Recovery of this species requires that we maintain and protect Noel's amphipods and their habitats so that the species stabilizes and can then be removed from the endangered species list. This is attainable and will happen if this list of needs are met. First, secure the long-term survival of the species with the appropriate number, size, and distribution. Second, preserve water quantity and quality. Third, reduce the threats to the species and its ecosystem so Noel's Amphipods can reestablish a stable population size.

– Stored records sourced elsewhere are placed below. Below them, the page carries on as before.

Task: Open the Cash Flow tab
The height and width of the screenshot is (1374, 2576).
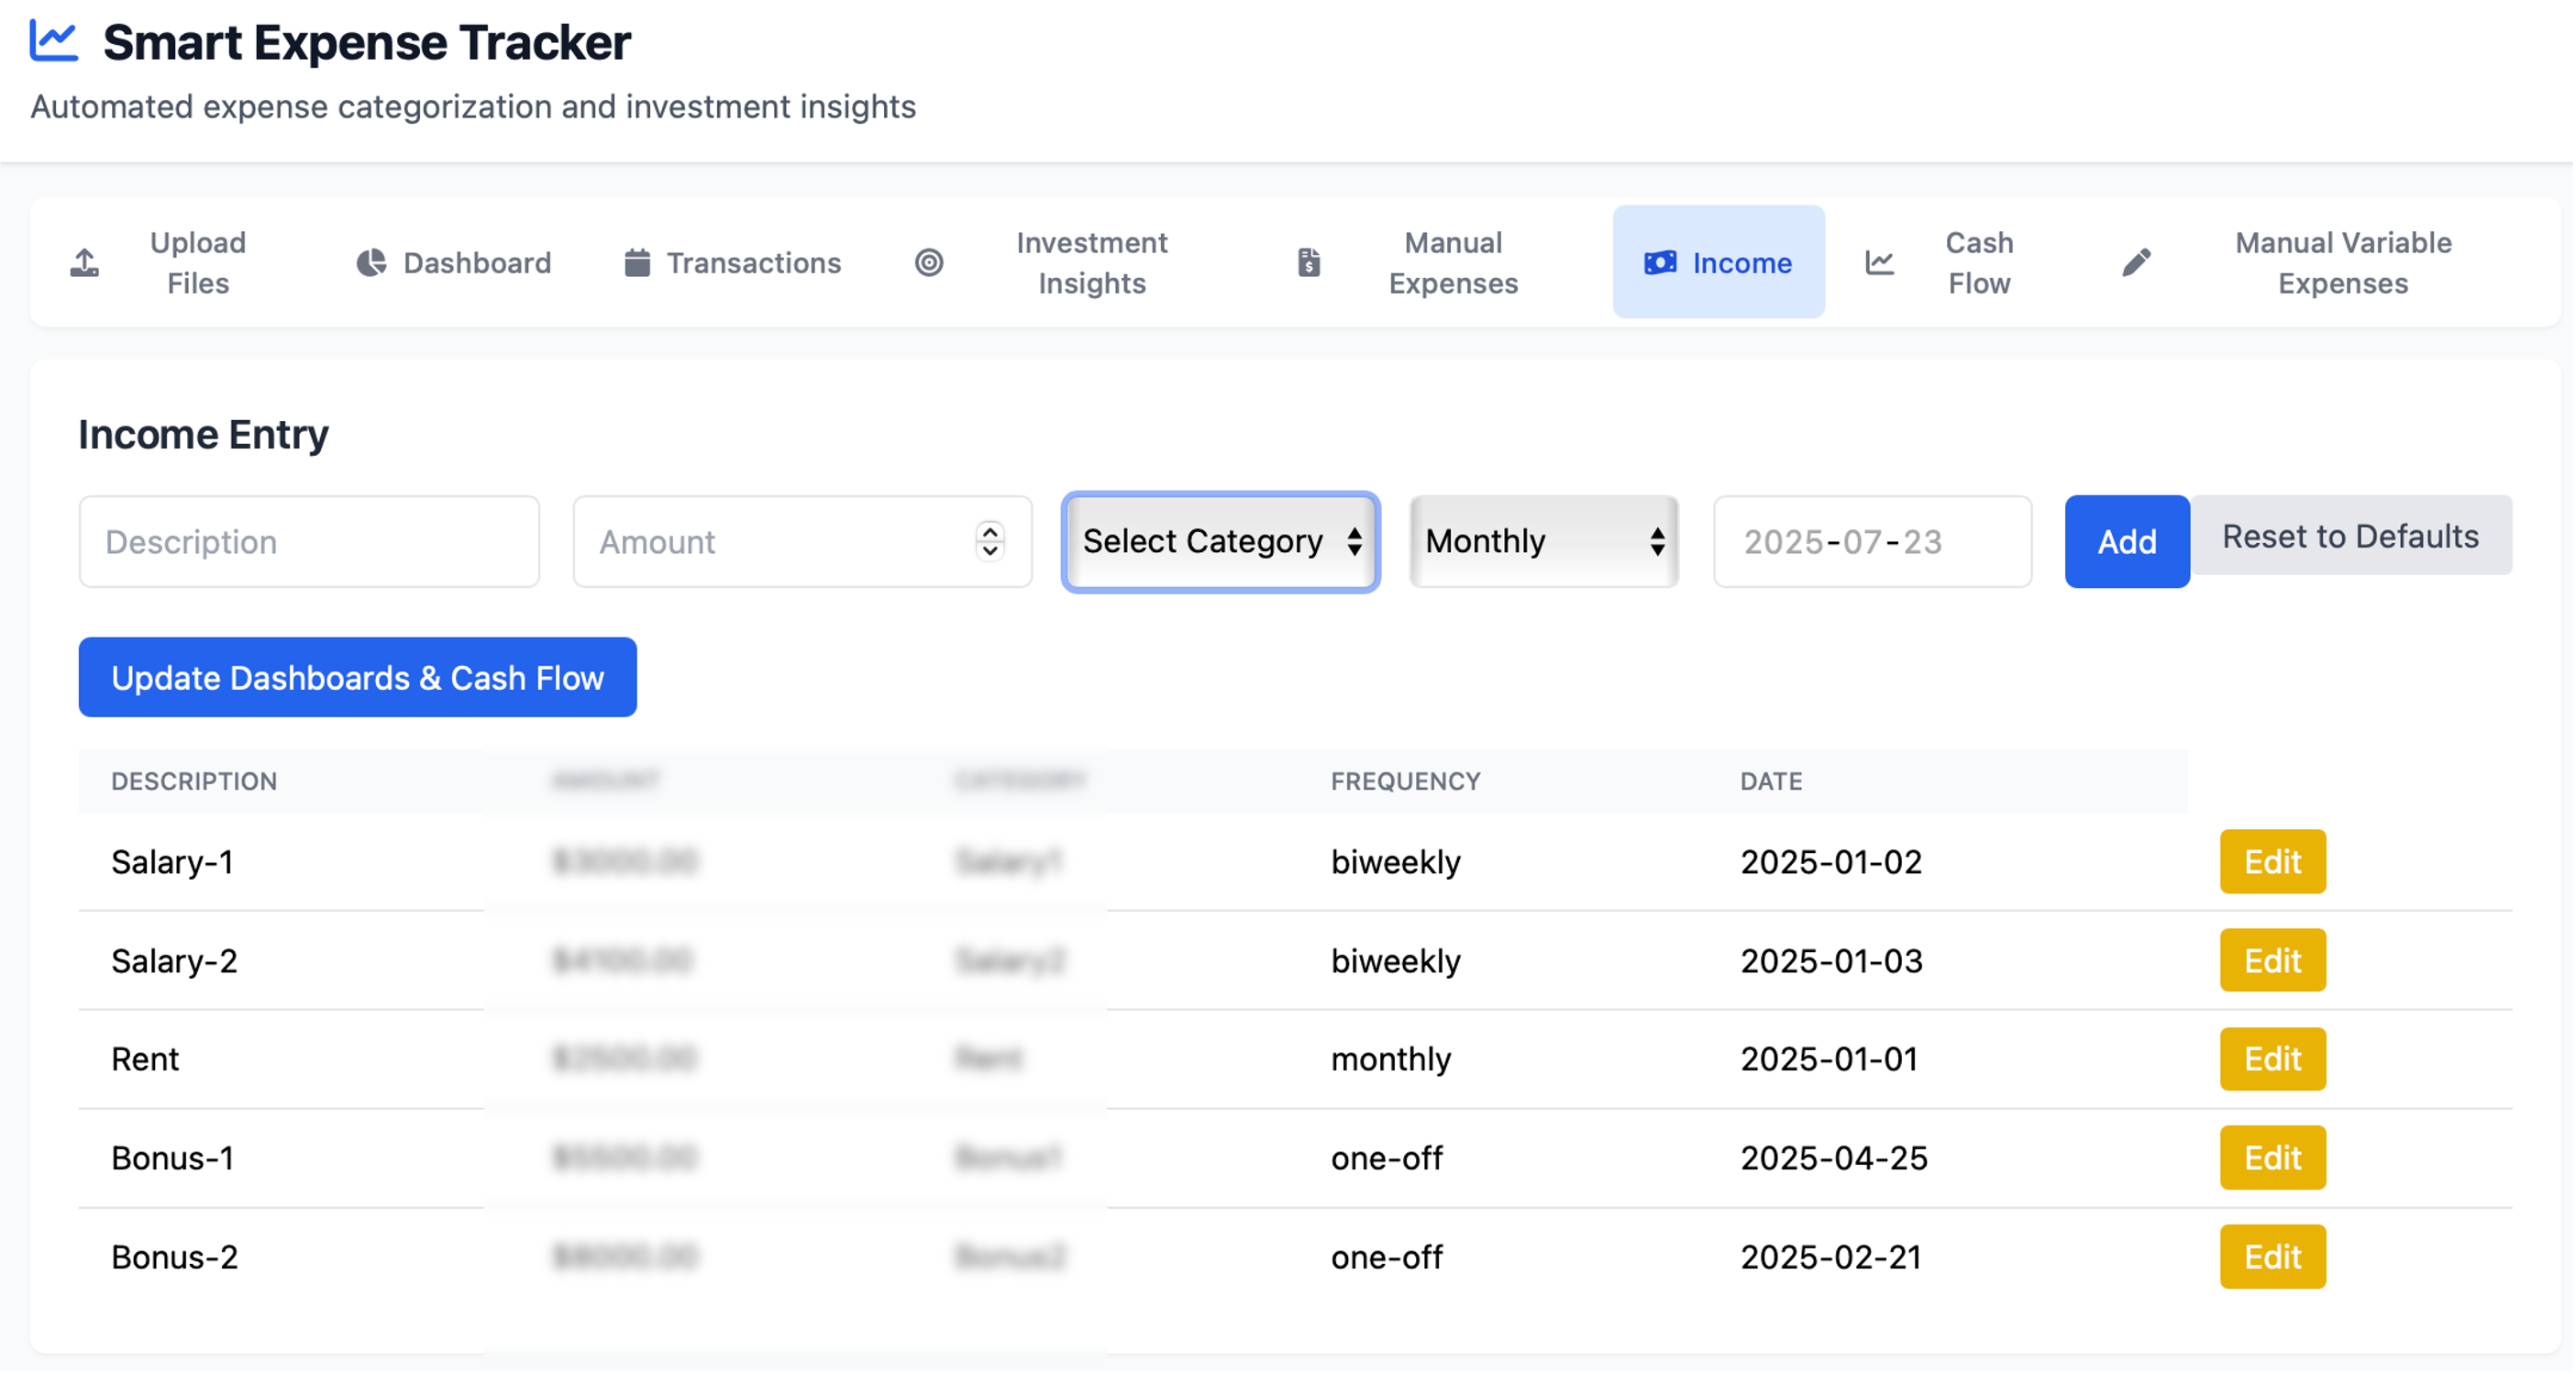Action: (1977, 263)
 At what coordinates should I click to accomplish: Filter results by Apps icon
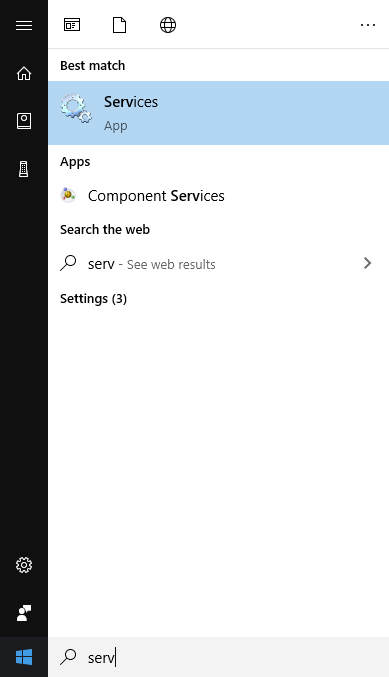click(72, 25)
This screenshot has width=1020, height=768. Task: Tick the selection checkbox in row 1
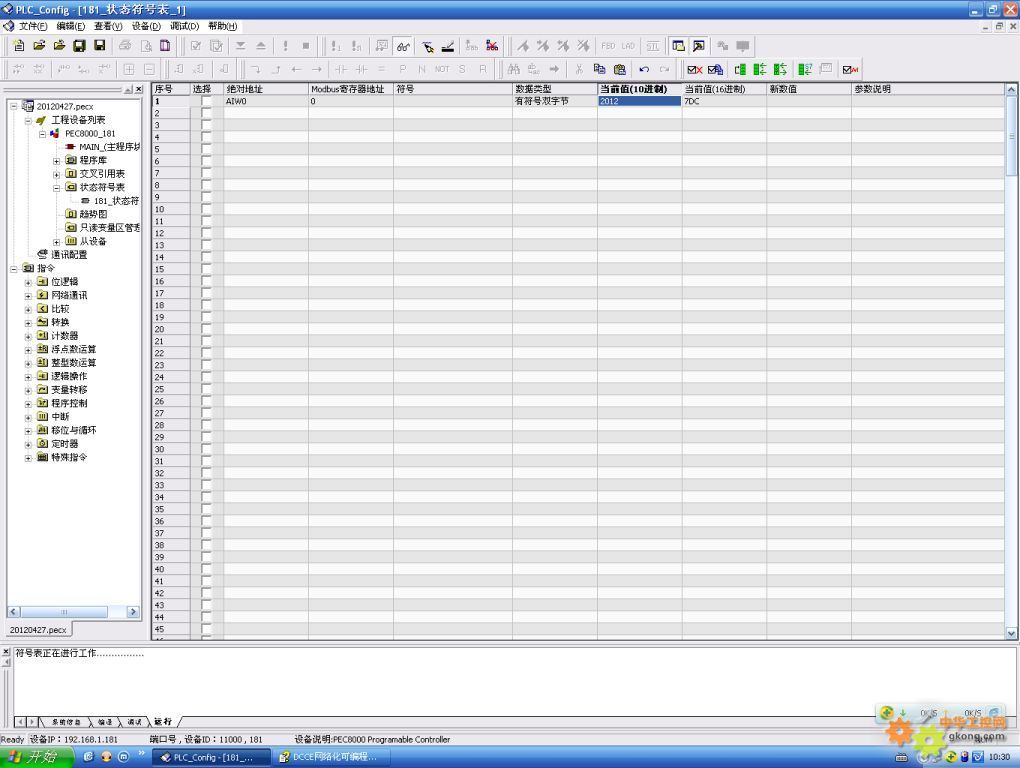(x=206, y=101)

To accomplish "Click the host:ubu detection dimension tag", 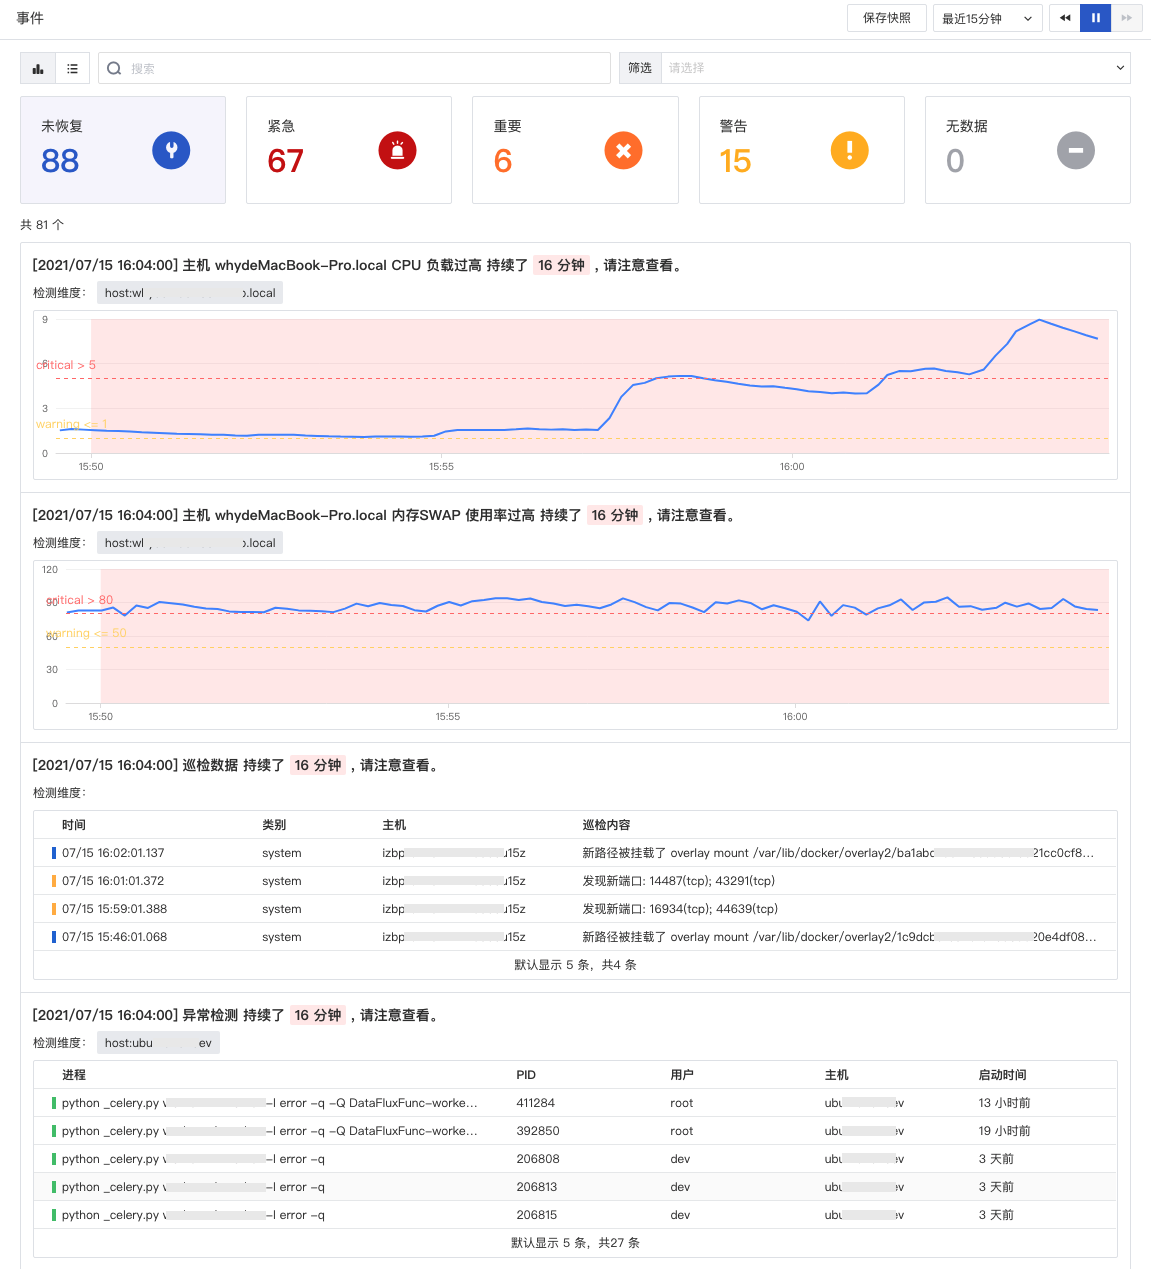I will tap(158, 1043).
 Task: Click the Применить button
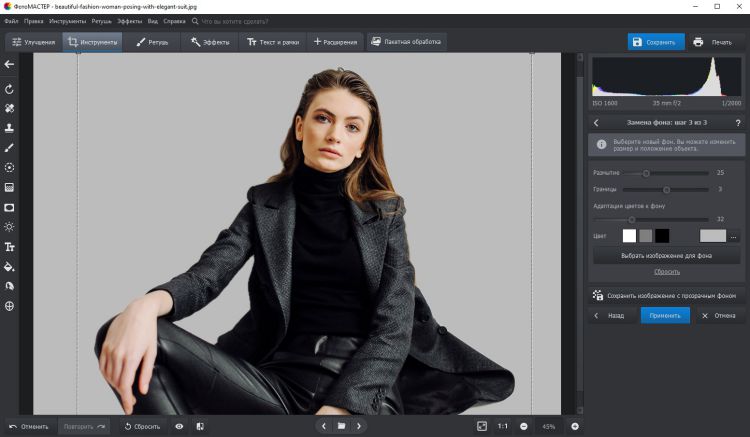665,315
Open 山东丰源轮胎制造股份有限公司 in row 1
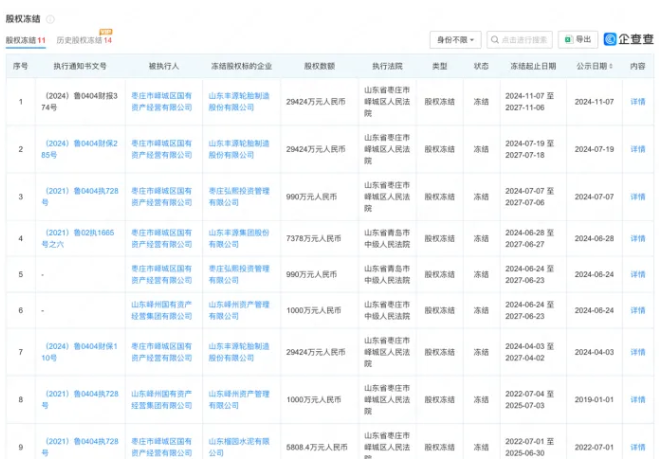The image size is (669, 473). (237, 102)
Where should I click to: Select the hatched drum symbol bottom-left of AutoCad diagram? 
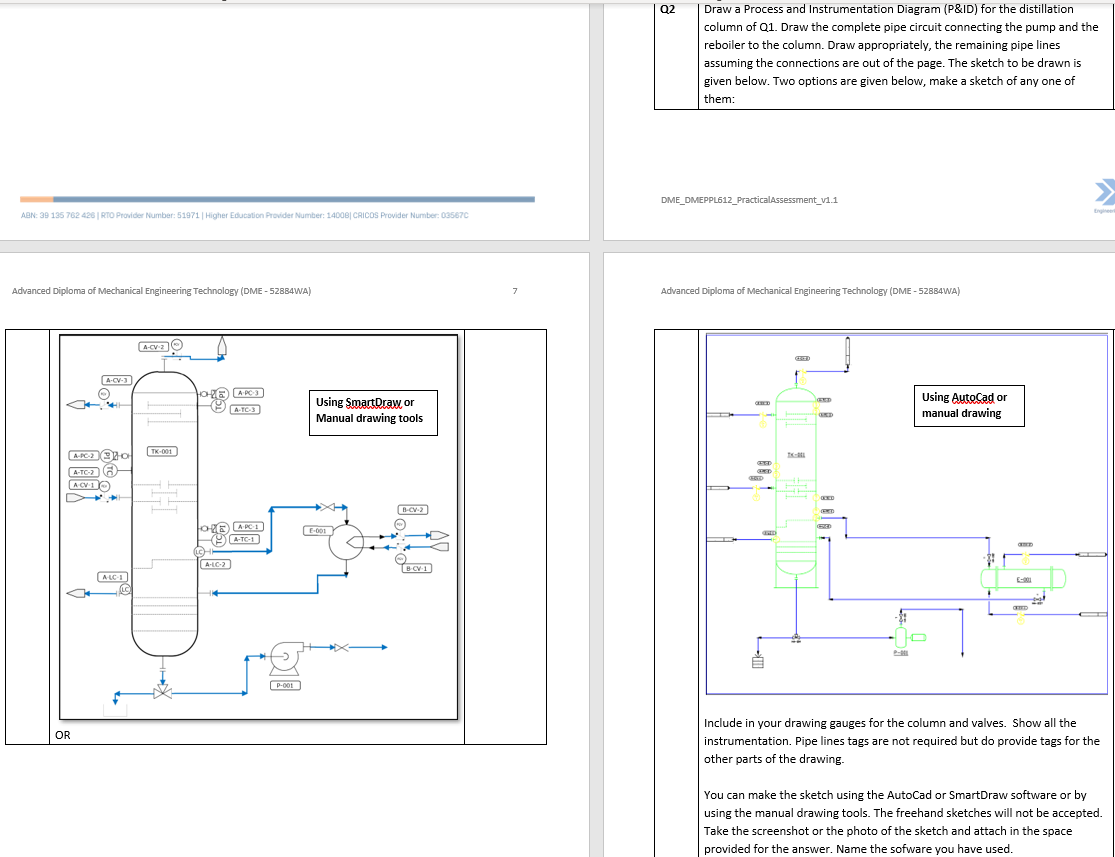click(757, 662)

It would also be beneficial to conduct more research to better understand their species patterns, genetic diversity, and then be able to identify new sites for species' introductions. It is critical to the conservation of this species that we develop long term management strategies and educational programs to help protect the Noel's Amphipod. By teaching the immediate surrounding community about their habitat needs and importance, we increase our capacity for protecting them.